REQUIRED ACTION:
Please produce an exact transcription of the lines from the one containing "Image resolution: width=1456" through the last line of the entries, leaving out every picture.

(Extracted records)
+---+

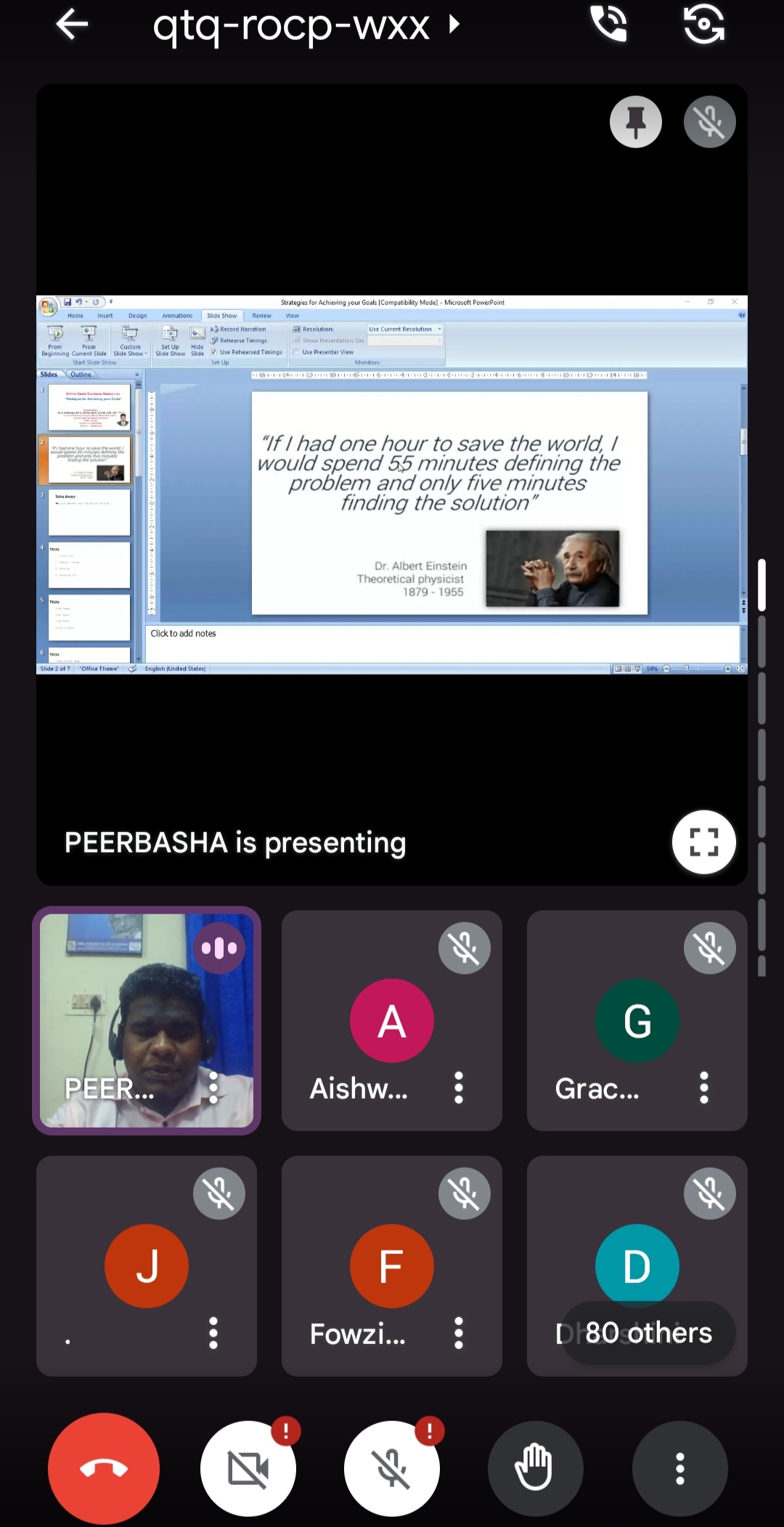Flip the camera using the switch camera icon
This screenshot has height=1527, width=784.
(x=703, y=24)
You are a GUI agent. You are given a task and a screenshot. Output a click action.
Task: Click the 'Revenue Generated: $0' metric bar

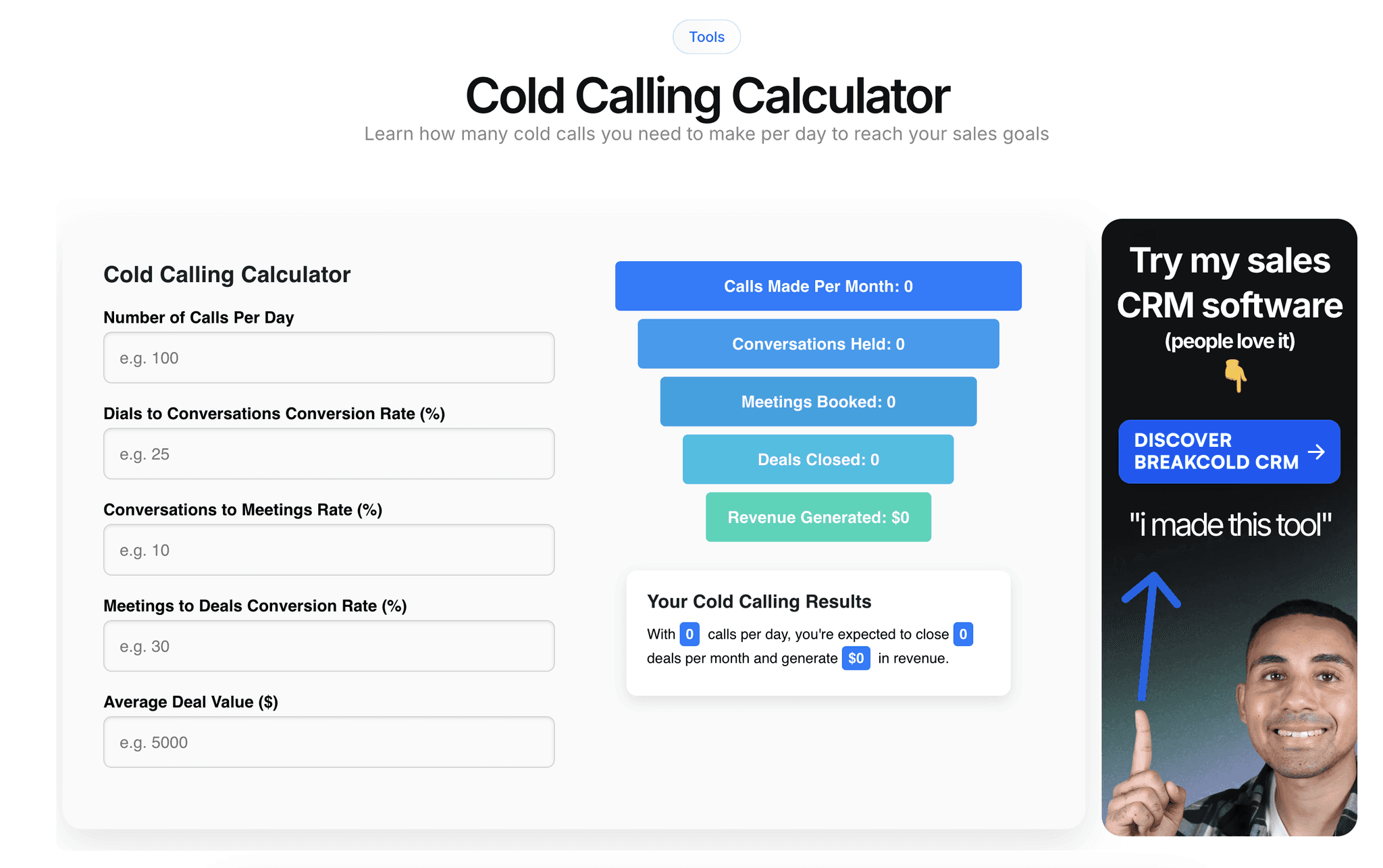[817, 517]
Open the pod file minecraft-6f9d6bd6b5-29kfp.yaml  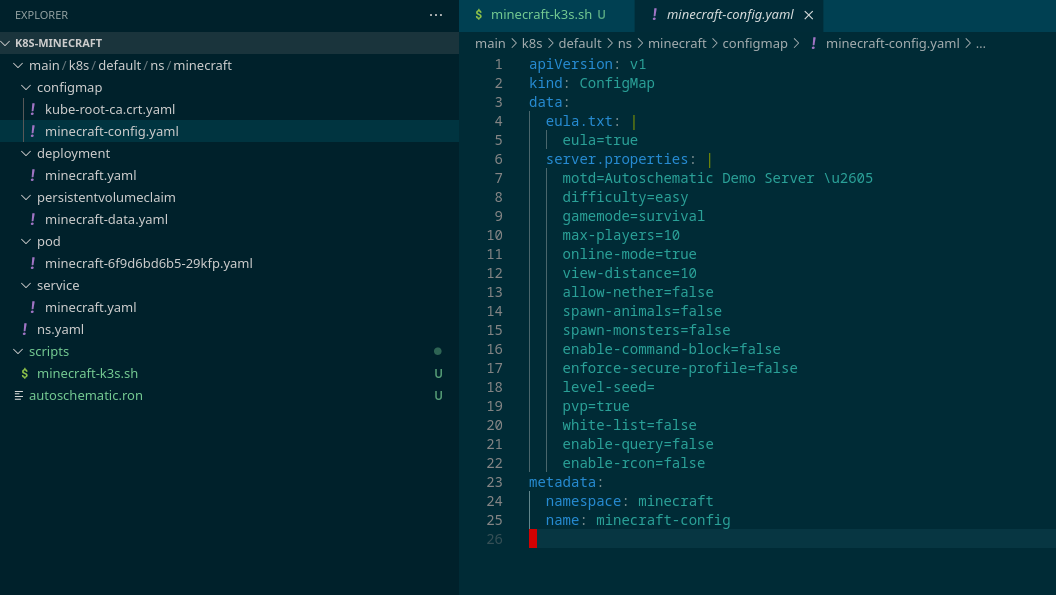point(148,263)
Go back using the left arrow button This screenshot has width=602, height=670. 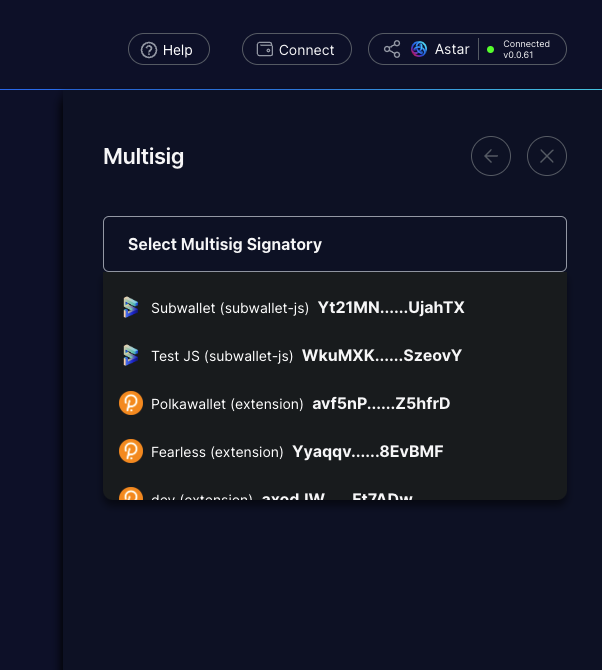pyautogui.click(x=491, y=156)
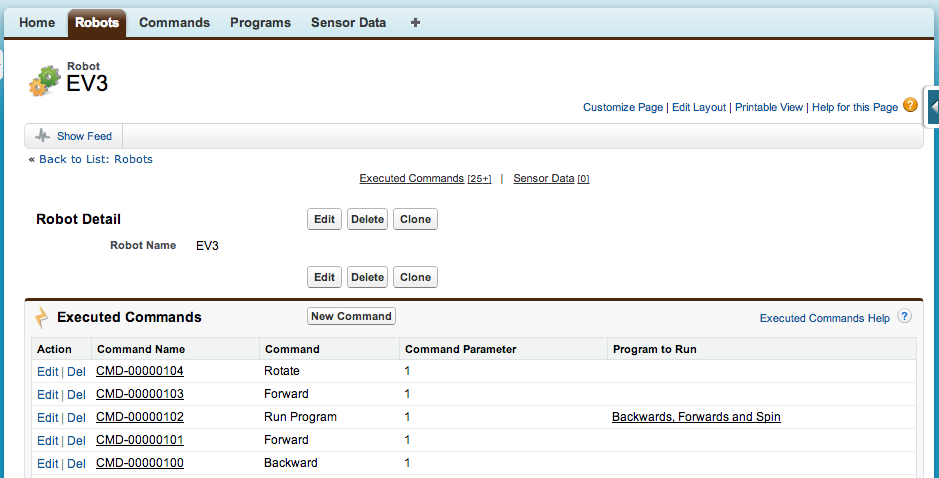939x478 pixels.
Task: Open the plus tab for all tabs
Action: (x=415, y=22)
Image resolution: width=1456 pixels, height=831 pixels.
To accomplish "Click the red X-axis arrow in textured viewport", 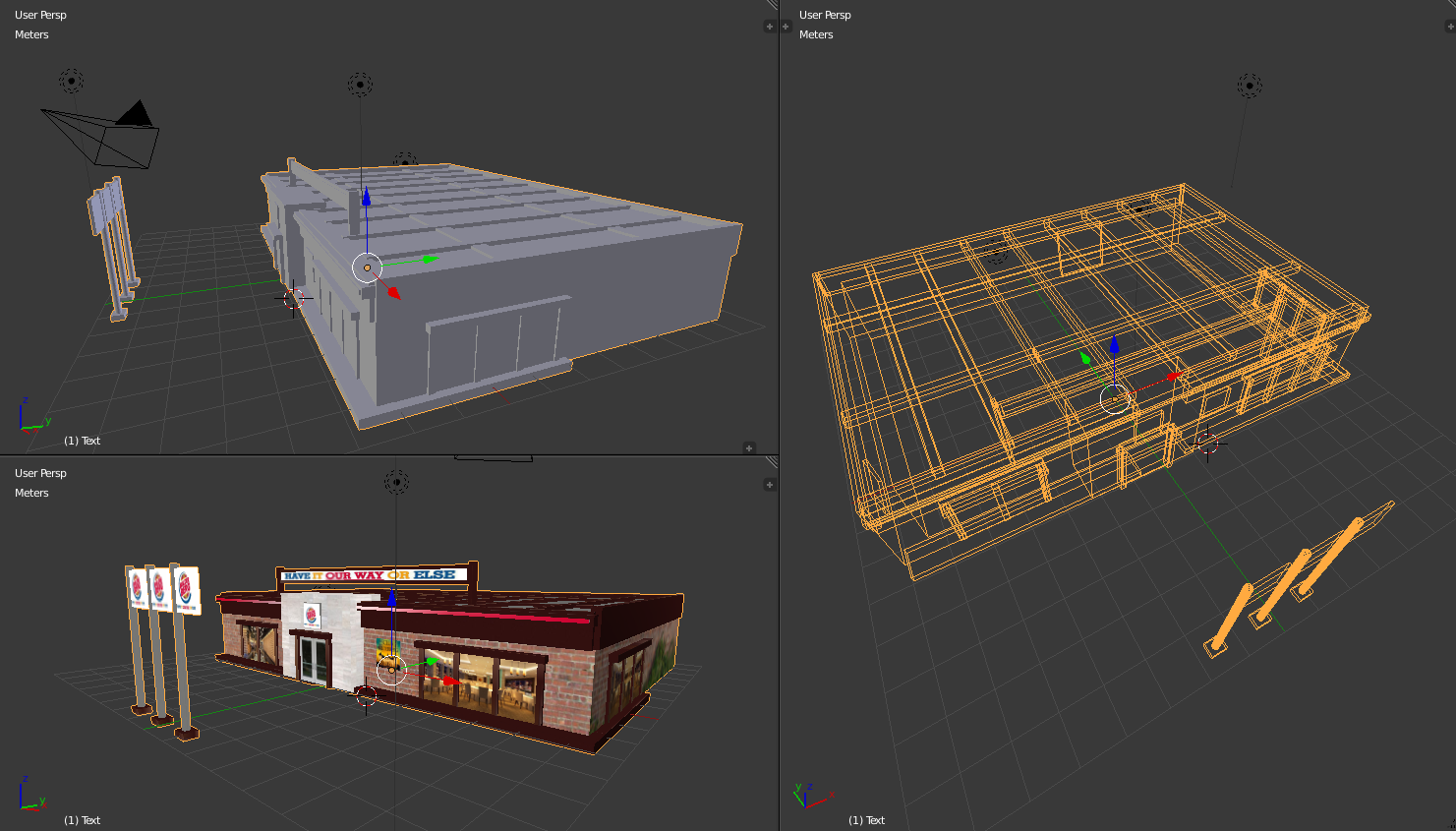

+---+

ANSWER BOX:
Image resolution: width=1456 pixels, height=831 pixels.
To accomplish "Click the red X-axis arrow in textured viewport", 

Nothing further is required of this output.